Salah satu contoh terlihat pada even puncak Tabalong Ethnic Festival yakni Tabalong Ethnic Carnival yang saya saksikan tanggal 9 April kemarin. Tak selesai-selesai terkesimanya. Betapa kekayaan budaya lokal tidak akan pernah mengeringkan ide anak bangsa dalam berkreasi.
Tambahan kreativitas pada tradisi lama memanjakan rasa. Penampilan budaya jadi berkelas. Setidaknya itu lah yang terpikir oleh saya saat menonton penampilan ethnic carnival di Kabupaten Tabalong – Kalimantan Selatan. Penampilan ragam busana kreasi berbasis etnik dayak dan banjar merupakan puncak gunung es dari budaya yang hidup di Kalimantan Selatan, khususnya dan Indonesia umumnya.
Baca juga : Perkawinan Adat Dayak Maanyan Bagunung Perak
Adaro Site Visit
Ngomong-ngomong sebelum meneruskan, apa hubungan Tabalong Ethnic Carnival ini dengan hastag #AdaroSiteVisit yang saya gunakan? Iya ini ada kaitannya dengan PT Adaro Indonesia yang dikenal luas di masyarakat sebagai penambangan batu bara itu.
Kita tahu bahwa kehadiran perusahaan seperti PT. Adaro Indonesia yang bergerak di bidang pengelolaan sumber daya alam harus membawa dampak positif kepada masyarakat sekitar. Banyak lah kajian pemanfaatan batu bara bagi industri selain membuka lapangan kerja. Tapi tak menutup mata juga bahwa dampak negatif juga timbul. Seperti munculnya masalah sosial dan kerusakan lingkungan akibat operasi perusahaan.
Baca juga : Mengenal Sulawesi di Festival Kuliner Serpong 2014
Nah guna menengahi persoalan tersebut pemerintah mewajib setiap perusahaan seperti PT Adaro Indonesia untuk memaksimalkan dampak positifnya. Itu lah mengapa lahir aktivitas pemberdayaan masyarakat melalui program CSR. Ada undang-undang yang mengaturnya yakni UU Republik Indonesia No. 40 Tahun 2007 Pasal 74.
- Baca di sini tentang: Bermain Egrang Bambu
PT. Adaro Indonesia yang bergerak di bidang pengelolaan sumber daya alam, kegiatan CSR-nya mencakup empat bidang utama pengembangan masyarakat yakni: Pengembangan Ekonomi, Peningkatan Mutu Pendidikan, Perbaikan Tingkat Kesehatan, dan Pengembangan Sosial Budaya.

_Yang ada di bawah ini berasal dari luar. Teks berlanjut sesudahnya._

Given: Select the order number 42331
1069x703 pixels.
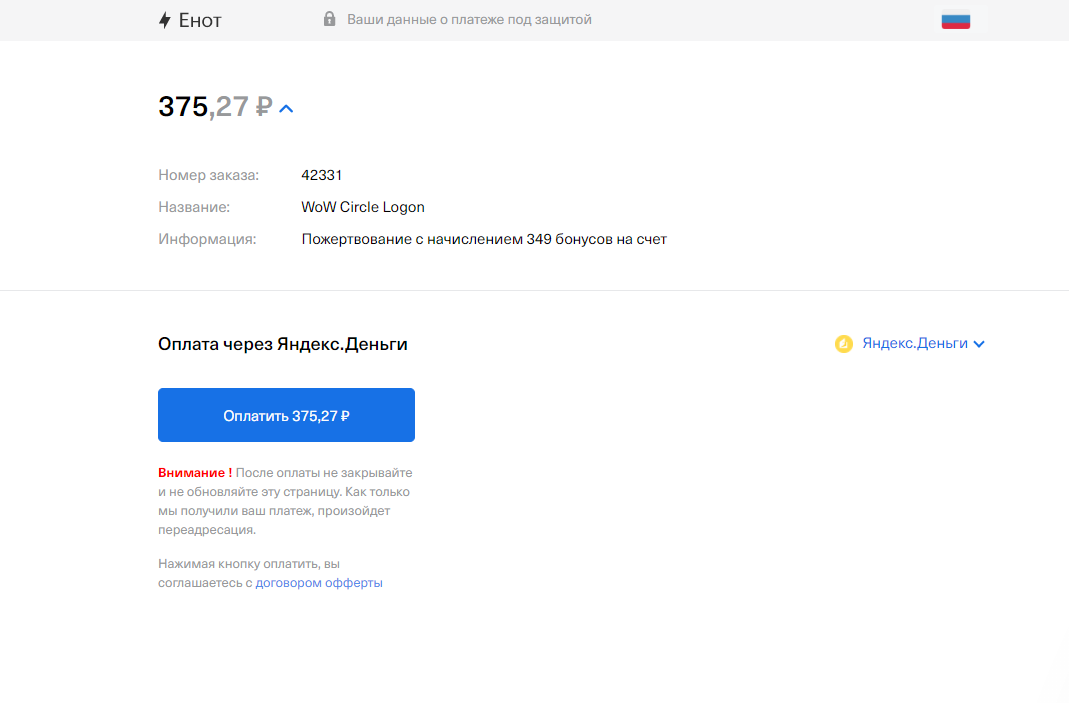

Tabalong Ethnic Festival masuk ke dalam CSR yang terakhir, pengembangan budaya. Sudah diadakan sejak tahun 2011 yang diinisiasi oleh Adaro bersama Perkumpulan Putra Putri Sarabakawa (Pusaka) sampai sekarang. Gunanya tak lain meningkatkan ekonomi rakyat melalui pariwisata dan budaya.

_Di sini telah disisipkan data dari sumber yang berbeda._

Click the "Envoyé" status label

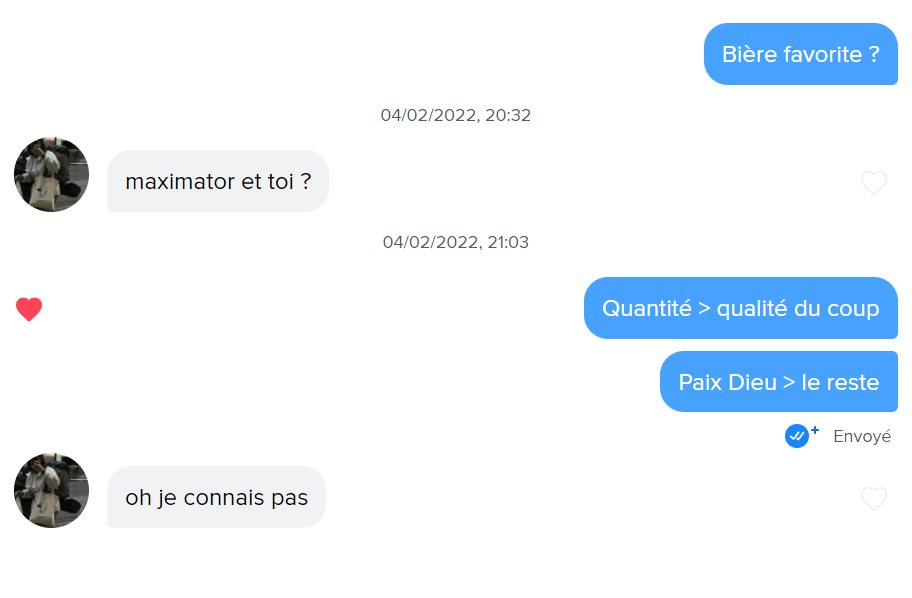click(861, 437)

Banjar dan Dayak Dalam Tabalong Ethnic Carnival
Sebetulnya kegiatan festival ini berlangsung 1-9 April 2017. Sebelum acara puncak yang saya ikuti, panitia dan masyarakat telah melangsungkan berbagai kegiatan. Fashion show, berbagai workshop dari kuliner sampai fotografi, festival musik dan tari, dan masih banyak lagi. Dan benang merahnya tentu penampilan adat istiadat yang hidup di Kalimantan Selatan umumnya dan di Tabalong khususnya: Suku Banjar dan Dayak.
Baca juga : Festival Budaya Irau Malinau
Penampilan Suku Banjar yang Atraktif
Sebetulnya menyebut parade ini sebagai display adat istiadat Banjar-Dayak kurang tepat. Sebab yang sesungguhnya hanyalah ethnic carnival yang menampilkan busana kreasi berbasik etnik dayak dan banjar. Namun jika kita menyelam ke bawah permukaan, ke belakang simbol-simbol yang ditampilkan, Dayak dan Banjir tersaji sebagaimana adanya. Dua suku bersaudara yang anggota-anggotanya sejak sejarah mereka dimulai telah melakukan perkawinan silang.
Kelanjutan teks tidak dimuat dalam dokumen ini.